Let the center of the circle be $(h, k)$ and its radius be $r$. Since the circle is tangent to the x-axis ($y=0$) and the line $y=4$, and it is in the first quadrant, the y-coordinate of its center must be exactly in the middle of these two lines, so $k = \frac{0+4}{2} = 2$. The radius of the circle is the distance from the center to the x-axis, so $r = k = 2$.

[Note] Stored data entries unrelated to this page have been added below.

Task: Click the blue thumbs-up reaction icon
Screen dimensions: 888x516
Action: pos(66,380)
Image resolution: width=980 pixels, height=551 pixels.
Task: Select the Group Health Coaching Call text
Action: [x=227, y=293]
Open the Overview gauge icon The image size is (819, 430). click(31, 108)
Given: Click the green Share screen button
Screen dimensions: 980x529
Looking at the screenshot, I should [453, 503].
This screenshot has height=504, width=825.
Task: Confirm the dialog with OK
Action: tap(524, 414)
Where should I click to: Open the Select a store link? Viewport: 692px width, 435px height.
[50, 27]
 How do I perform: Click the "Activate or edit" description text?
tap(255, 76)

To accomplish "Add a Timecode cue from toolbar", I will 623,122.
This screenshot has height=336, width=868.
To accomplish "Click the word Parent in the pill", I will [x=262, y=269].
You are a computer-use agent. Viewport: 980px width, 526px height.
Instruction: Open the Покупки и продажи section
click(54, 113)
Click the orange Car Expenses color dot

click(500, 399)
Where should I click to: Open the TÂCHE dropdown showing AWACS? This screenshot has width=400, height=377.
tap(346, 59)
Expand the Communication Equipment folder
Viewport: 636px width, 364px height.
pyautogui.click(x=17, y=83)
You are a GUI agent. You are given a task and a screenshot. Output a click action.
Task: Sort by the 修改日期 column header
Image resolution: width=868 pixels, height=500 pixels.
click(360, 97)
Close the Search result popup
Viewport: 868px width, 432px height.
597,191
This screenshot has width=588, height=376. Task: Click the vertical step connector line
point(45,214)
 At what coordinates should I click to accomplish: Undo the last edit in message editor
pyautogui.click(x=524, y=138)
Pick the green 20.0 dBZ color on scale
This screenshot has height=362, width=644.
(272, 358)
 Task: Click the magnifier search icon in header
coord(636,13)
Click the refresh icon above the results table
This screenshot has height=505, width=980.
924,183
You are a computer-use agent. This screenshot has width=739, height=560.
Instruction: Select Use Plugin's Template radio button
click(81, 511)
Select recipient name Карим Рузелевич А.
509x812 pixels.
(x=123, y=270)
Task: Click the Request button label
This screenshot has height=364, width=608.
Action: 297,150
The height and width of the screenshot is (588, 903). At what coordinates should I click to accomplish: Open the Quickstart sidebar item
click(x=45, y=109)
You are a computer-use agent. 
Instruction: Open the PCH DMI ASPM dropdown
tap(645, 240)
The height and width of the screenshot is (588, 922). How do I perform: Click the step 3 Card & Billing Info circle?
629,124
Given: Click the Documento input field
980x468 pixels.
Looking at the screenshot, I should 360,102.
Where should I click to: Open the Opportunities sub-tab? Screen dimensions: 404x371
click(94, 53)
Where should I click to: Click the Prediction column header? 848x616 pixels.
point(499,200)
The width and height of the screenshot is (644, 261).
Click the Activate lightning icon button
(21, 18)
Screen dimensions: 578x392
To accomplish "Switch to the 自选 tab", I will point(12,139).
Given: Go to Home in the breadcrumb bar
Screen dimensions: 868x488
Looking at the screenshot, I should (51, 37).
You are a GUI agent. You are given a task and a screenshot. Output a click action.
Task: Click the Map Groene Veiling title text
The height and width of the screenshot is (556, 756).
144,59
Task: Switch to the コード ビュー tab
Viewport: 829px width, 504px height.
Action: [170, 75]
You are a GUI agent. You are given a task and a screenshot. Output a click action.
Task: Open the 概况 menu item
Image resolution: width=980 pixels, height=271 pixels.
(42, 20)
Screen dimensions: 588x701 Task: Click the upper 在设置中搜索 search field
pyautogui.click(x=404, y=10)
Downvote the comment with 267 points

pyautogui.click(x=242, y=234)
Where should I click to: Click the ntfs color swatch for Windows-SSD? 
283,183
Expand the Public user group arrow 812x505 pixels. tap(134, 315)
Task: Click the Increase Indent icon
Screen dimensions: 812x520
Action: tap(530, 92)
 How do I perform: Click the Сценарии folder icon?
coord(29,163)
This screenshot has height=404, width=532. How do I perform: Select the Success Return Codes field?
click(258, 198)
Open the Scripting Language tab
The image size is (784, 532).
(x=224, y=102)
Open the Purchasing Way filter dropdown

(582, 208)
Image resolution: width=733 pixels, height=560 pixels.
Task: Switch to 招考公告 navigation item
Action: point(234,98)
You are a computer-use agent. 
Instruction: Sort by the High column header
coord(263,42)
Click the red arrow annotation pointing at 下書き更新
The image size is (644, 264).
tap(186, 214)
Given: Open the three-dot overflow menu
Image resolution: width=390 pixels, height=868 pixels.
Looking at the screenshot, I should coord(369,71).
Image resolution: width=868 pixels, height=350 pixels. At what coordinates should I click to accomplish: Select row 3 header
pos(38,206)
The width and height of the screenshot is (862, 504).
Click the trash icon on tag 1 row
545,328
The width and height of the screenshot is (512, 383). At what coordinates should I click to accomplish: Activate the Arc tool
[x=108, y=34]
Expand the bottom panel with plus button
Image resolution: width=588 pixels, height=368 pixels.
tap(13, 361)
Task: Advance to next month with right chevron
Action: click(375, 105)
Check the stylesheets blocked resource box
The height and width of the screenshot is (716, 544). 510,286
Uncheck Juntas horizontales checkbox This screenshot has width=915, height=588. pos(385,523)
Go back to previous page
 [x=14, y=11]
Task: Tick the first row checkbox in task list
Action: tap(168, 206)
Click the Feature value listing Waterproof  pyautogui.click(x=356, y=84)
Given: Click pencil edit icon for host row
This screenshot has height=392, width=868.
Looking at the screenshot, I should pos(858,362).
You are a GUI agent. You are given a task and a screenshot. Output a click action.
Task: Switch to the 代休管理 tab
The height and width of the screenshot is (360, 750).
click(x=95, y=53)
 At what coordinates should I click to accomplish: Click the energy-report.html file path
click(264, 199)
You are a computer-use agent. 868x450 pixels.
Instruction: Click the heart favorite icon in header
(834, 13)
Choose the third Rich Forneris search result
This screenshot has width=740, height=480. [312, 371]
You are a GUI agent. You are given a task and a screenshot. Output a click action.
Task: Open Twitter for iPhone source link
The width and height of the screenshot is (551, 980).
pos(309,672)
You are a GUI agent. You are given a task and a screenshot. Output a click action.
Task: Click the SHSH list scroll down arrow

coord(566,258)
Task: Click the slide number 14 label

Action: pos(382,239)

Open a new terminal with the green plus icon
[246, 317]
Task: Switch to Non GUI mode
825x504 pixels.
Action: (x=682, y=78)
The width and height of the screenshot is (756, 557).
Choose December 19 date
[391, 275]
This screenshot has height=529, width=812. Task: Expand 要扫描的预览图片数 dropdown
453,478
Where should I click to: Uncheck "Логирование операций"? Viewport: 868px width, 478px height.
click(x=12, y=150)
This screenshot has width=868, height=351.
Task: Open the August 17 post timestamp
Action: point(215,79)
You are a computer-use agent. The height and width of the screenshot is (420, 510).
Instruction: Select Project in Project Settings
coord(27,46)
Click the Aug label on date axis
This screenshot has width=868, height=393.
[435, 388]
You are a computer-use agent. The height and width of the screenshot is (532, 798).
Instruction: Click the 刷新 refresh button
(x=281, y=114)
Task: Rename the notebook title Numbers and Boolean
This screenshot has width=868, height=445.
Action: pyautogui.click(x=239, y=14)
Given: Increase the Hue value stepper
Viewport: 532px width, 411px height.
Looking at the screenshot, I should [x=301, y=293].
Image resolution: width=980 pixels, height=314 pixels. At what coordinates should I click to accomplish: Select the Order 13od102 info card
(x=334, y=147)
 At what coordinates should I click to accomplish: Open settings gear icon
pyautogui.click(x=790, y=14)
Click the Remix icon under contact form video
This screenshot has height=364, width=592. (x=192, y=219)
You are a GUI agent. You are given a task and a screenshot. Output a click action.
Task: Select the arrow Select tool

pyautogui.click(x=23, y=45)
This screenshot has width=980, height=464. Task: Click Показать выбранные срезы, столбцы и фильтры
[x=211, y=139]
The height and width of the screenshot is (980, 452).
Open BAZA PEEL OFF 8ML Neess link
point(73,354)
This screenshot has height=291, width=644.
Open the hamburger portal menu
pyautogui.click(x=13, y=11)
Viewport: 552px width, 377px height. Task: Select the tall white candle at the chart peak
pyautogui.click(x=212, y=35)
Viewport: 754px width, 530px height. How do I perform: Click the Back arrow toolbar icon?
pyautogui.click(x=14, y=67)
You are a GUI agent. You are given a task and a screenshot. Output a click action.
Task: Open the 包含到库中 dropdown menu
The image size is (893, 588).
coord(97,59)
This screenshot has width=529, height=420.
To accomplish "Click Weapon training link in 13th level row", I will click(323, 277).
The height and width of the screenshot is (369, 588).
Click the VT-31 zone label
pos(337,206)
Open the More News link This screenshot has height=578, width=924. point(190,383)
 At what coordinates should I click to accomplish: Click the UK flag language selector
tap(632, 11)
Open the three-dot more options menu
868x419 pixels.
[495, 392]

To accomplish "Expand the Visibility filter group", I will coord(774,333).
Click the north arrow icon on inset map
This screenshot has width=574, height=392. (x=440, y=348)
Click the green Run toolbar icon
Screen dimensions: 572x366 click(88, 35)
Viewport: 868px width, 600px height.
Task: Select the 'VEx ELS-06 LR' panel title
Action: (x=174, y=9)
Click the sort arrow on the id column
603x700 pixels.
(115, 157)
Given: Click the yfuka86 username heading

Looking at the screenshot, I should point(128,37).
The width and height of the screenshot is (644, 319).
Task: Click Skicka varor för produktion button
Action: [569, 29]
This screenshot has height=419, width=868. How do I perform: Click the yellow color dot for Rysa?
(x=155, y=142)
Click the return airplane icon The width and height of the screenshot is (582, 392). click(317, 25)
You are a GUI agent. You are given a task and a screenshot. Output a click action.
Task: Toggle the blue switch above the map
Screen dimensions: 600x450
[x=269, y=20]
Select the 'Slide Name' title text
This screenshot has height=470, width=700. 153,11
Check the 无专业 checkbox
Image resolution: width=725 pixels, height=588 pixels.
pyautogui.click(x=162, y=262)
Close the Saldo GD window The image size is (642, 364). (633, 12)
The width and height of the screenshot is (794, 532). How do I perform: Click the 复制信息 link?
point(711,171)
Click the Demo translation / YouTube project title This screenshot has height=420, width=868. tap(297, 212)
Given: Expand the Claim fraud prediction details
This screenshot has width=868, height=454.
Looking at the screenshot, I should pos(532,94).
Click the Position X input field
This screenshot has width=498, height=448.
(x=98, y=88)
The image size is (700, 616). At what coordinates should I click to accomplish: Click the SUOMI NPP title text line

The center of the circle is $(h, 2)$ and its radius is $r=2$. The circle is also tangent to the line $y = \frac{1}{2}x$. We can rewrite this line in the general form $Ax + By + C = 0$ as $x - 2y = 0$. The distance from the center $(h, 2)$ to the line $x - 2y = 0$ must be equal to the radius $r=2$. The distance formula from a point $(x_0, y_0)$ to a line $Ax + By + C = 0$ is $\frac{|Ax_0 + By_0 + C|}{\sqrt{A^2 + B^2}}$. Here, $(x_0, y_0) = (h, 2)$, $A=1$, $B=-2$, and $C=0$. The distance is $\frac{|1 \cdot h - 2 \cdot 2 + 0|}{\sqrt{1^2 + (-2)^2}} = \frac{|h - 4|}{\sqrt{1+4}} = \frac{|h - 4|}{\sqrt{5}}$. Setting this distance equal to the radius $r=2$: $\frac{|h - 4|}{\sqrt{5}} = 2$ $|h - 4| = 2\sqrt{5}$

This equation gives two possible values for $h$:

1. $h - 4 = 2\sqrt{5} \implies h = 4 + 2\sqrt{5}$
2. $h - 4 = -2\sqrt{5} \implies h = 4 - 2\sqrt{5}$

Since the circle is in the first quadrant, its x-coordinate of the center, $h$, must be positive. $4 + 2\sqrt{5}$ is clearly positive. For $h = 4 - 2\sqrt{5}$, we know that $\sqrt{5} \approx 2.236$, so $2\sqrt{5} \approx 4.472$. Thus, $h \approx 4 - 4.472 = -0.472$, which is negative. Therefore, $h = 4 - 2\sqrt{5}$ is not a valid solution for a circle in the first quadrant. The only valid x-coordinate for the center is $h = 4 + 2\sqrt{5}$.